Aim of the task — Could you retype all of the data below exactly as given?

Given information —
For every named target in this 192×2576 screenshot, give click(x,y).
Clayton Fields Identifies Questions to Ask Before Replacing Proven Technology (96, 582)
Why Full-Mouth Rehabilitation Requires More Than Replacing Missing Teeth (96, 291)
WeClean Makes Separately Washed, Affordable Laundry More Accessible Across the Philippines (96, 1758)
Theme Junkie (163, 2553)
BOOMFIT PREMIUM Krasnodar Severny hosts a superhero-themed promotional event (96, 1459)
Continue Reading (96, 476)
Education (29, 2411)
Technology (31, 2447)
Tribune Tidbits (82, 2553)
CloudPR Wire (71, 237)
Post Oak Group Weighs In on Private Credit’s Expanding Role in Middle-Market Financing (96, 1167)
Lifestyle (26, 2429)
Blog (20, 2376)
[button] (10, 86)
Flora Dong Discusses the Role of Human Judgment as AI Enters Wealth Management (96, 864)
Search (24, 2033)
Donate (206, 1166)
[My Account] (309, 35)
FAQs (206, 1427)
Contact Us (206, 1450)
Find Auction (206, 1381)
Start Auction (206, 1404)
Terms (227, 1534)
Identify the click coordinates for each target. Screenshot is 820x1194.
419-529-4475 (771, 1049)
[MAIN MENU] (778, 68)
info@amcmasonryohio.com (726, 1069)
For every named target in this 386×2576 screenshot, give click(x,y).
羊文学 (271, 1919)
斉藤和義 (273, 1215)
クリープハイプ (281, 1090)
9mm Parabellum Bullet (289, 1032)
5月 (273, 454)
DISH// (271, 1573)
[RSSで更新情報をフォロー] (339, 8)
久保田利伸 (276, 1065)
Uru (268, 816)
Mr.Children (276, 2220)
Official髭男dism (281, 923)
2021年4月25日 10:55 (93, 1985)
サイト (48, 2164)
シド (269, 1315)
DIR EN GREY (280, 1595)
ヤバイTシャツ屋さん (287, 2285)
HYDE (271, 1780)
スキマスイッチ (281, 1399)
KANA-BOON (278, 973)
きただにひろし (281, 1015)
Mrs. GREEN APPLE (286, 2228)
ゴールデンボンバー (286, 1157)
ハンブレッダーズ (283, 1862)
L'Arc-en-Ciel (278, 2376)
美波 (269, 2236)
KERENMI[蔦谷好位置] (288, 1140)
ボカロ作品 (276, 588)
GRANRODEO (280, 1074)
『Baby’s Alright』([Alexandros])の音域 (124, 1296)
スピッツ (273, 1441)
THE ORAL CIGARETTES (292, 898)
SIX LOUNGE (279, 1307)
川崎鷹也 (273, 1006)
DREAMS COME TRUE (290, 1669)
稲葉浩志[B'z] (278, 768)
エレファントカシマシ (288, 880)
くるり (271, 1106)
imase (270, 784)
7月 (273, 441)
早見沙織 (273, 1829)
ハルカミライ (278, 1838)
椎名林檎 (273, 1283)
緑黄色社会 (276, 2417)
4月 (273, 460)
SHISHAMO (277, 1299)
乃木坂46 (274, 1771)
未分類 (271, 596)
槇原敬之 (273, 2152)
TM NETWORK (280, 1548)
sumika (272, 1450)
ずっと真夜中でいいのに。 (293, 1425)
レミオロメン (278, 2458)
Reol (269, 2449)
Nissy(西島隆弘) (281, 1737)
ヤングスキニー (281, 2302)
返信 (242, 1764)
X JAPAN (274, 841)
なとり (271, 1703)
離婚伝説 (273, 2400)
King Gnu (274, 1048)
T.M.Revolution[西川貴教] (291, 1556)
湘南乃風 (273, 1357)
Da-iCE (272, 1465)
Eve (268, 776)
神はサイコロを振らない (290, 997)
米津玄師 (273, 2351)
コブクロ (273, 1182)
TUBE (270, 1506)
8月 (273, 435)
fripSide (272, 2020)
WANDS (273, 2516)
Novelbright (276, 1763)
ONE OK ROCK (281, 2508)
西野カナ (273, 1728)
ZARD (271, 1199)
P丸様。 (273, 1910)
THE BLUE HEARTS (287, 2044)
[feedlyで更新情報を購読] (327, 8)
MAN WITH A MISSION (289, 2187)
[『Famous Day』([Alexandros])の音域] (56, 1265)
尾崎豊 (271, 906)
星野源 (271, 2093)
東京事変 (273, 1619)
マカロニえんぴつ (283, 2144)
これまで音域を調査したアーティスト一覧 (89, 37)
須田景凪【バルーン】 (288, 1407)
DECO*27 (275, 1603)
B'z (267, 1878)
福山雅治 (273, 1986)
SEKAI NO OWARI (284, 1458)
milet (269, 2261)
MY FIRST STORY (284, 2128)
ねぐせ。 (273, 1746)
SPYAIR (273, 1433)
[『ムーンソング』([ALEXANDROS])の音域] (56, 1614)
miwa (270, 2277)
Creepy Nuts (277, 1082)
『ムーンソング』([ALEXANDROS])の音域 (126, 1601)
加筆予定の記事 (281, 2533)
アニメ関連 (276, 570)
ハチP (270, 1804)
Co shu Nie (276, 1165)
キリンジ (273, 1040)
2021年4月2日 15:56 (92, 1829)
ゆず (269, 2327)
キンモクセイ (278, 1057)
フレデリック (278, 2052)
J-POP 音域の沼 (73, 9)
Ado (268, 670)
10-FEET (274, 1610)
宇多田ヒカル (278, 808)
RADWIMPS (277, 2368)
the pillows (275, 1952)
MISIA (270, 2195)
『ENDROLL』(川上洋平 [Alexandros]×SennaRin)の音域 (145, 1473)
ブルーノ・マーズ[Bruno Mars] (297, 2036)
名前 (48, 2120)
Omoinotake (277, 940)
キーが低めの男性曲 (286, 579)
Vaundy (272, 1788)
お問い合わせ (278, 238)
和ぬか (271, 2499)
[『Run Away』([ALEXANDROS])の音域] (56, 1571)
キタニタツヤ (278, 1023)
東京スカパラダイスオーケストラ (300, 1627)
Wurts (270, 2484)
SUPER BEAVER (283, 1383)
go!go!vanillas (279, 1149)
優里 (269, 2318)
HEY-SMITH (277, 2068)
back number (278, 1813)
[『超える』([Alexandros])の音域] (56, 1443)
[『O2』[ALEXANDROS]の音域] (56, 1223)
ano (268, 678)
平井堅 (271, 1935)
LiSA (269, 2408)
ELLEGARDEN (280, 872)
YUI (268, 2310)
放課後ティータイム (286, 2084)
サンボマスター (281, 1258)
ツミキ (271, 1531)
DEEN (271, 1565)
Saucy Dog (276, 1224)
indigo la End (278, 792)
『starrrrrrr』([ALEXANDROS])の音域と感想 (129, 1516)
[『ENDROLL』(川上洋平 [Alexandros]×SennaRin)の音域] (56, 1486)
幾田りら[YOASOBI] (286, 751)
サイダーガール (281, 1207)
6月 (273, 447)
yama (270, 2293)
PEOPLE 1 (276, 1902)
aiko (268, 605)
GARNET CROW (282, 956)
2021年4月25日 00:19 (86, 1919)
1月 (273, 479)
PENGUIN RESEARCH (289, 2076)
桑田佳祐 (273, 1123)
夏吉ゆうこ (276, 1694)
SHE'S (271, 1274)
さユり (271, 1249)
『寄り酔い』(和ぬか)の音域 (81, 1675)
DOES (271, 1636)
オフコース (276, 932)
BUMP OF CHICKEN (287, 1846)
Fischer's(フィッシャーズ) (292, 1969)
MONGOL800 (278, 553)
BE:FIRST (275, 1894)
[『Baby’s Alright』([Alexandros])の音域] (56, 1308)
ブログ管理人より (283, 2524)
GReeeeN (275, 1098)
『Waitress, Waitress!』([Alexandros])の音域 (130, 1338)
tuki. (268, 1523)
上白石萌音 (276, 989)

Result of this exercise —
For every named target in this 192×2576 screenshot, give click(x,y).
Clayton Fields Identifies Questions to Ask Before Replacing Proven Technology (96, 582)
Why Full-Mouth Rehabilitation Requires More Than Replacing Missing Teeth (96, 291)
WeClean Makes Separately Washed, Affordable Laundry More Accessible Across the Philippines (96, 1758)
Theme Junkie (163, 2553)
BOOMFIT PREMIUM Krasnodar Severny hosts a superhero-themed promotional event (96, 1459)
Continue Reading (96, 476)
Education (29, 2411)
Technology (31, 2447)
Tribune Tidbits (82, 2553)
CloudPR Wire (71, 237)
Post Oak Group Weighs In on Private Credit’s Expanding Role in Middle-Market Financing (96, 1167)
Lifestyle (26, 2429)
Blog (20, 2376)
[button] (10, 86)
Flora Dong Discusses the Role of Human Judgment as AI Enters Wealth Management (96, 864)
Search (24, 2033)
Donate (206, 1166)
[My Account] (309, 35)
FAQs (206, 1427)
Contact Us (206, 1450)
Find Auction (206, 1381)
Start Auction (206, 1404)
Terms (227, 1534)
Identify the click coordinates for each target. Screenshot is 820x1194.
419-529-4475 (771, 1049)
[MAIN MENU] (778, 68)
info@amcmasonryohio.com (726, 1069)
For every named target in this 386×2576 screenshot, give click(x,y).
羊文学 (271, 1919)
斉藤和義 (273, 1215)
クリープハイプ (281, 1090)
9mm Parabellum Bullet (289, 1032)
5月 (273, 454)
DISH// (271, 1573)
[RSSで更新情報をフォロー] (339, 8)
久保田利伸 (276, 1065)
Uru (268, 816)
Mr.Children (276, 2220)
Official髭男dism (281, 923)
2021年4月25日 10:55 (93, 1985)
サイト (48, 2164)
シド (269, 1315)
DIR EN GREY (280, 1595)
ヤバイTシャツ屋さん (287, 2285)
HYDE (271, 1780)
スキマスイッチ (281, 1399)
KANA-BOON (278, 973)
きただにひろし (281, 1015)
Mrs. GREEN APPLE (286, 2228)
ゴールデンボンバー (286, 1157)
ハンブレッダーズ (283, 1862)
L'Arc-en-Ciel (278, 2376)
美波 (269, 2236)
KERENMI[蔦谷好位置] (288, 1140)
ボカロ作品 (276, 588)
GRANRODEO (280, 1074)
『Baby’s Alright』([Alexandros])の音域 (124, 1296)
スピッツ (273, 1441)
THE ORAL CIGARETTES (292, 898)
SIX LOUNGE (279, 1307)
川崎鷹也 (273, 1006)
DREAMS COME TRUE (290, 1669)
稲葉浩志[B'z] (278, 768)
エレファントカシマシ (288, 880)
くるり (271, 1106)
imase (270, 784)
7月 (273, 441)
早見沙織 (273, 1829)
ハルカミライ (278, 1838)
椎名林檎 (273, 1283)
緑黄色社会 (276, 2417)
4月 (273, 460)
SHISHAMO (277, 1299)
乃木坂46 (274, 1771)
未分類 (271, 596)
槇原敬之 (273, 2152)
TM NETWORK (280, 1548)
sumika (272, 1450)
ずっと真夜中でいいのに。 (293, 1425)
レミオロメン (278, 2458)
Reol (269, 2449)
Nissy(西島隆弘) (281, 1737)
ヤングスキニー (281, 2302)
返信 (242, 1764)
X JAPAN (274, 841)
なとり (271, 1703)
離婚伝説 (273, 2400)
King Gnu (274, 1048)
T.M.Revolution[西川貴教] (291, 1556)
湘南乃風 (273, 1357)
Da-iCE (272, 1465)
Eve (268, 776)
神はサイコロを振らない (290, 997)
米津玄師 (273, 2351)
コブクロ (273, 1182)
TUBE (270, 1506)
8月 (273, 435)
fripSide (272, 2020)
WANDS (273, 2516)
Novelbright (276, 1763)
ONE OK ROCK (281, 2508)
西野カナ (273, 1728)
ZARD (271, 1199)
P丸様。 (273, 1910)
THE BLUE HEARTS (287, 2044)
[feedlyで更新情報を購読] (327, 8)
MAN WITH A MISSION (289, 2187)
[『Famous Day』([Alexandros])の音域] (56, 1265)
尾崎豊 (271, 906)
星野源 (271, 2093)
東京事変 (273, 1619)
マカロニえんぴつ (283, 2144)
これまで音域を調査したアーティスト一覧 (89, 37)
須田景凪【バルーン】 (288, 1407)
DECO*27 (275, 1603)
B'z (267, 1878)
福山雅治 (273, 1986)
SEKAI NO OWARI (284, 1458)
milet (269, 2261)
MY FIRST STORY (284, 2128)
ねぐせ。 (273, 1746)
SPYAIR (273, 1433)
[『ムーンソング』([ALEXANDROS])の音域] (56, 1614)
miwa (270, 2277)
Creepy Nuts (277, 1082)
『ムーンソング』([ALEXANDROS])の音域 (126, 1601)
加筆予定の記事 (281, 2533)
アニメ関連 (276, 570)
ハチP (270, 1804)
Co shu Nie (276, 1165)
キリンジ (273, 1040)
2021年4月2日 15:56 (92, 1829)
ゆず (269, 2327)
キンモクセイ (278, 1057)
フレデリック (278, 2052)
J-POP 音域の沼 (73, 9)
Ado (268, 670)
10-FEET (274, 1610)
宇多田ヒカル (278, 808)
RADWIMPS (277, 2368)
the pillows (275, 1952)
MISIA (270, 2195)
『ENDROLL』(川上洋平 [Alexandros]×SennaRin)の音域 (145, 1473)
ブルーノ・マーズ[Bruno Mars] (297, 2036)
名前 (48, 2120)
Omoinotake (277, 940)
キーが低めの男性曲 (286, 579)
Vaundy (272, 1788)
お問い合わせ (278, 238)
和ぬか (271, 2499)
[『Run Away』([ALEXANDROS])の音域] (56, 1571)
キタニタツヤ (278, 1023)
東京スカパラダイスオーケストラ (300, 1627)
Wurts (270, 2484)
SUPER BEAVER (283, 1383)
go!go!vanillas (279, 1149)
優里 (269, 2318)
HEY-SMITH (277, 2068)
back number (278, 1813)
[『超える』([Alexandros])の音域] (56, 1443)
[『O2』[ALEXANDROS]の音域] (56, 1223)
ano (268, 678)
平井堅 (271, 1935)
LiSA (269, 2408)
ELLEGARDEN (280, 872)
YUI (268, 2310)
放課後ティータイム (286, 2084)
サンボマスター (281, 1258)
ツミキ (271, 1531)
DEEN (271, 1565)
Saucy Dog (276, 1224)
indigo la End (278, 792)
『starrrrrrr』([ALEXANDROS])の音域と感想 (129, 1516)
[『ENDROLL』(川上洋平 [Alexandros]×SennaRin)の音域] (56, 1486)
幾田りら[YOASOBI] (286, 751)
サイダーガール (281, 1207)
6月 (273, 447)
yama (270, 2293)
PEOPLE 1 (276, 1902)
aiko (268, 605)
GARNET CROW (282, 956)
2021年4月25日 00:19 (86, 1919)
1月 (273, 479)
PENGUIN RESEARCH (289, 2076)
桑田佳祐 (273, 1123)
夏吉ゆうこ (276, 1694)
SHE'S (271, 1274)
さユり (271, 1249)
『寄り酔い』(和ぬか)の音域 (81, 1675)
DOES (271, 1636)
オフコース (276, 932)
BUMP OF CHICKEN (287, 1846)
Fischer's(フィッシャーズ) (292, 1969)
MONGOL800 (278, 553)
BE:FIRST (275, 1894)
[『Baby’s Alright』([Alexandros])の音域] (56, 1308)
ブログ管理人より (283, 2524)
GReeeeN (275, 1098)
『Waitress, Waitress!』([Alexandros])の音域 (130, 1338)
tuki. (268, 1523)
上白石萌音 (276, 989)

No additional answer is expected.